* Given problem *
Please report each line in the records below that contains the word "dropdown", matching its case exactly, and copy each of those lines in full.

* Material supplied *

===============

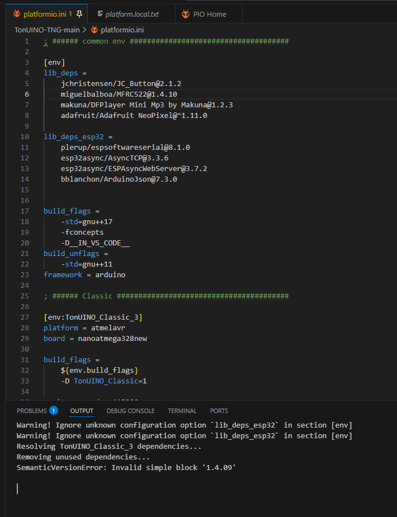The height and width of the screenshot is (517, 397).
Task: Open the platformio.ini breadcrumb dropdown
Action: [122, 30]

===============

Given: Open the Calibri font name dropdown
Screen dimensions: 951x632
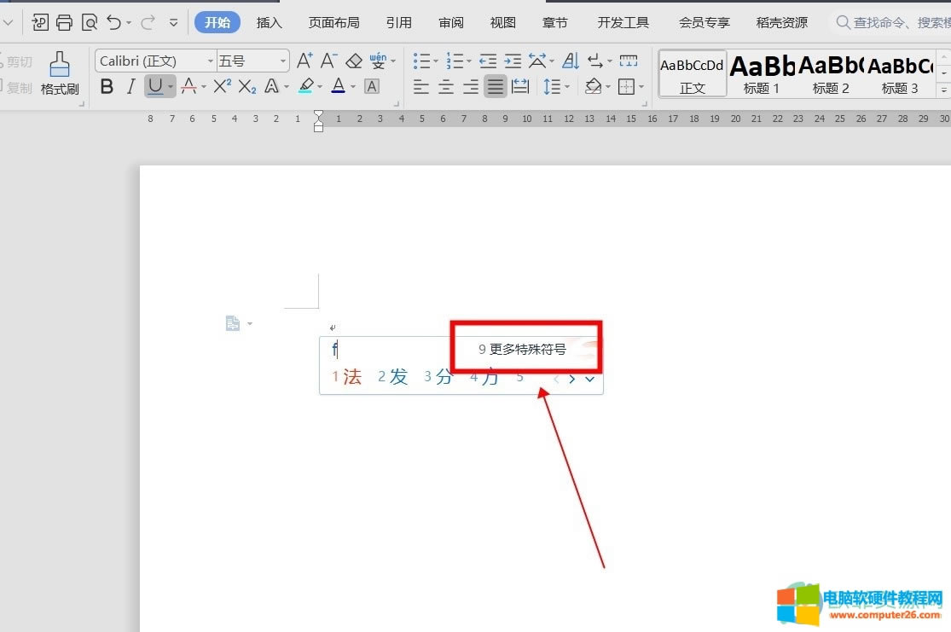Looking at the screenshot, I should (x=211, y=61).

===============

* Exercise answer *
Task: Open the platformio.ini breadcrumb dropdown
Given: Open the Calibri font name dropdown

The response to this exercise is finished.